Com a experiência adquirida ao longo do exercício da profissão, segundo Mota, o médico vai adquirindo o conhecimento técnico necessário para atender melhor o seu paciente. "Mas ele tem de ter um treinamento, apesar do curso de Medicina ser muito puxado, o prazo é muito curto", avalia ele, quando há necessidade do profissional ter uma qualificação na prática, dentro dos hospitais.
Segundo Mota, o desenvolvimento científico e tecnológico exige cada vez mais preparo dos profissionais, que "precisam se manter atualizados", inclusive no manuseio de modernas máquinas hoje usadas no campo da Medicina.
Em janeiro, avisou ele, serão abertas mais seis vagas para a residência de cirurgia clínica no Hospital Walfredo Gurgel. "As provas são elaboradas em conjunto", disse Mota, a respeito do concurso para residência do HWG e mais os hospitais Psiquiátrico João Machado e Pediátrico Maria Alice Fernandes.
Mota diz que o sistema público de saúde não exige tanto, mas, pessoalmente, ele acha que o médico contratado, por exemplo, para prestar serviço no Programa Saúde da Família (PSF), devia obrigatoriamente participar de uma capacitação, "pois existe a residência comunitária".
A diretora geral do Hospital Maria Alice Fernandes, médica Lana Brasil, vai além, achando que devia ser exigida a presença de um pediatra no PSF, coisa que hoje não é exigida. Uma criança que precisa de atendimento do PSF, segundo ela, é examinada por um clínico geral, "que não é especialista em atendimento infantil".
Primeira residência teve início em 2005A primeira residência médica a ser implantada pela Secretaria Estadual de Saúde Pública (Sesap) foi a de psiquiatria, em 2005, no Hospital João Machado, situado na avenida Alexandrino de Alencar, no Tirol.
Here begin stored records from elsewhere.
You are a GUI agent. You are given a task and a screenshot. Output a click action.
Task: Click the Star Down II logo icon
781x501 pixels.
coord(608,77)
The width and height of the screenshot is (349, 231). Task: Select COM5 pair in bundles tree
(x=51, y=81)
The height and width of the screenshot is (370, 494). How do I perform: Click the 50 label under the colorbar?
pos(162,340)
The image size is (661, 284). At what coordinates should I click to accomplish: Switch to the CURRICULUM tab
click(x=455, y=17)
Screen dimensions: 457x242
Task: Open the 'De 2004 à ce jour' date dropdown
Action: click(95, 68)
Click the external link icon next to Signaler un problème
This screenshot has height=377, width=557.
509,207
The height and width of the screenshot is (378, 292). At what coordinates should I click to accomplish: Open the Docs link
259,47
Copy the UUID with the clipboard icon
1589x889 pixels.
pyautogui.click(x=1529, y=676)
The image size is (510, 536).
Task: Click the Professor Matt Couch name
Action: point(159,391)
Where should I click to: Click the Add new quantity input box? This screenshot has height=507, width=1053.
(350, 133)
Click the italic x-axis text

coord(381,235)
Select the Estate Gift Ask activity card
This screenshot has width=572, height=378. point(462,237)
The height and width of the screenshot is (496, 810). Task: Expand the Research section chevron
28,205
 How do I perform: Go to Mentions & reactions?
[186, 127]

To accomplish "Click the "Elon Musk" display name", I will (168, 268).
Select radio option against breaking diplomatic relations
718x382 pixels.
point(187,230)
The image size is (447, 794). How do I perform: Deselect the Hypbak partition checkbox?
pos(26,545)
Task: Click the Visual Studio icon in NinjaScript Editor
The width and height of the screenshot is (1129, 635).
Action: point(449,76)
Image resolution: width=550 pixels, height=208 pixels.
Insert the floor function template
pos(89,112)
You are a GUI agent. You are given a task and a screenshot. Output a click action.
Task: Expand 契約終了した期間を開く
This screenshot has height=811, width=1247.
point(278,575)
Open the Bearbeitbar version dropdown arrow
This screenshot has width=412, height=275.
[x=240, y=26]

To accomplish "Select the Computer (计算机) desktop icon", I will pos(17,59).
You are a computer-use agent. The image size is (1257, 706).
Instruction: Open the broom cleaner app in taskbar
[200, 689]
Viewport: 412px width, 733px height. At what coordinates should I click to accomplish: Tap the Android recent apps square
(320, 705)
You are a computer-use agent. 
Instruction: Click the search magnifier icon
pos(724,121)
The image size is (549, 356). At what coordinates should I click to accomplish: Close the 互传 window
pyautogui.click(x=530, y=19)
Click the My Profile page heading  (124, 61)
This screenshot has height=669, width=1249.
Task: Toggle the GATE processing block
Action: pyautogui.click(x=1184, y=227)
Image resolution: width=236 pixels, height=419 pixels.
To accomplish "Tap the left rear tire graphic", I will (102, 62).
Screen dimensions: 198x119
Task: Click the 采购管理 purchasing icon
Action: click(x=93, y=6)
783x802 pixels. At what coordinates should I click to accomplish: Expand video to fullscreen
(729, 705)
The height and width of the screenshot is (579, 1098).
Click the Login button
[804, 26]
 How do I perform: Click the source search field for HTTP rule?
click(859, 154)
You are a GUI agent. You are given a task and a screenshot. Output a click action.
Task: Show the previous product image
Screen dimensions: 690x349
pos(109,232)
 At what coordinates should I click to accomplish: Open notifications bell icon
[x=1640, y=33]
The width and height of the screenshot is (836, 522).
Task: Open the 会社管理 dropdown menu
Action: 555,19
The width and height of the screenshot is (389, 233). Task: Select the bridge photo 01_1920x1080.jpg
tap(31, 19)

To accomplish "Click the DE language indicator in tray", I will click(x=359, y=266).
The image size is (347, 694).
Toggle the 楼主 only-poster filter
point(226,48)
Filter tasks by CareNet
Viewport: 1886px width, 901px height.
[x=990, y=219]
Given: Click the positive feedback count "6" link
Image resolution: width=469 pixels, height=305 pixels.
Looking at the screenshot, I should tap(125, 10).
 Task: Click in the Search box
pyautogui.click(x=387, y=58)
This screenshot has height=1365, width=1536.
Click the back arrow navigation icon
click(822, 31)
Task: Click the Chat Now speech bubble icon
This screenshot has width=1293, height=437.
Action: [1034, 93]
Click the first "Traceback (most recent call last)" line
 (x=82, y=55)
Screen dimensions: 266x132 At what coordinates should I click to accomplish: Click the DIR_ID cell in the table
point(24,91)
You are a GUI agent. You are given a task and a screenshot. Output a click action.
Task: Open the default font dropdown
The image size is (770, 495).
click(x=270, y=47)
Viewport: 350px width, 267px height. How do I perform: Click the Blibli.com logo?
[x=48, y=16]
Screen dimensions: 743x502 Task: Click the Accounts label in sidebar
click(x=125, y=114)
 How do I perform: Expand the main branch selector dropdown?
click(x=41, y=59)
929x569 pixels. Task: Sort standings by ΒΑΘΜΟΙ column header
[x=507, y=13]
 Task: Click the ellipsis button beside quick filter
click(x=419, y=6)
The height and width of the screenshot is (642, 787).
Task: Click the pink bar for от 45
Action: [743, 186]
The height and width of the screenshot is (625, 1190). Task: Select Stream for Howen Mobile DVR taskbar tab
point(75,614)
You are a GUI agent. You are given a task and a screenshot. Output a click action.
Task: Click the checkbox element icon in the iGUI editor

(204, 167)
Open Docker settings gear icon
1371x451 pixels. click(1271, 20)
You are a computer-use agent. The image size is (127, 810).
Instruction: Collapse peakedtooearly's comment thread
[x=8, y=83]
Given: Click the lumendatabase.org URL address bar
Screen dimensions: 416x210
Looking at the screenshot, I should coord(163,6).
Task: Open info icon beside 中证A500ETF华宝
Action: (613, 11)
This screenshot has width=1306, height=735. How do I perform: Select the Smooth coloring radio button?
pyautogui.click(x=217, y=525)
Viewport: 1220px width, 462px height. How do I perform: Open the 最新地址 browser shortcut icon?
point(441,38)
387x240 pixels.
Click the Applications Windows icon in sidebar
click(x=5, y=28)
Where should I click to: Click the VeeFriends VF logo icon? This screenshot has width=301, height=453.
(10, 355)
O curso tem duração de três anos e caminha para a formação da oitava turma.
Já a segunda residência médica no Estado também foi implantada no ano de 2005 no Hospital Walfredo Gurgel para o curso de cirurgia geral .
A residência médica do HWG tem uma duração de dois anos, com uma carga horária que varia de duas a três mil horas por ano. A carga horária semanal é de 60 horas, as quais são divididas da seguinte forma: 80% de prática e 20% de teoria.
Ao sair do HWG, o médico-residente está capacitado para realizar procedimentos de média e alta complexidade e, de acordo com o tempo de residência, os alunos são classificados como R1 (primeiro ano de residência) ou de R2 (quando estão no segundo ano).
No primeiro ano de prática, o residente faz procedimentos de menor complexidade, como pequenas cirurgias de sutura e drenagens torácicas, enquanto no segundo ano, ele já pode fazer cirurgias de média complexidade e auxiliam nas operações de alta complexidade.
Em dois anos de residência, o médico faz um "rodízio" pelos diversos departamentos do Hospital Walfredo Gurgel, atendendo pacientes no ambulatório, enfermarias de clínica médica e de clínica cirúrgica, na neonatologia, pronto-socorro e UTI.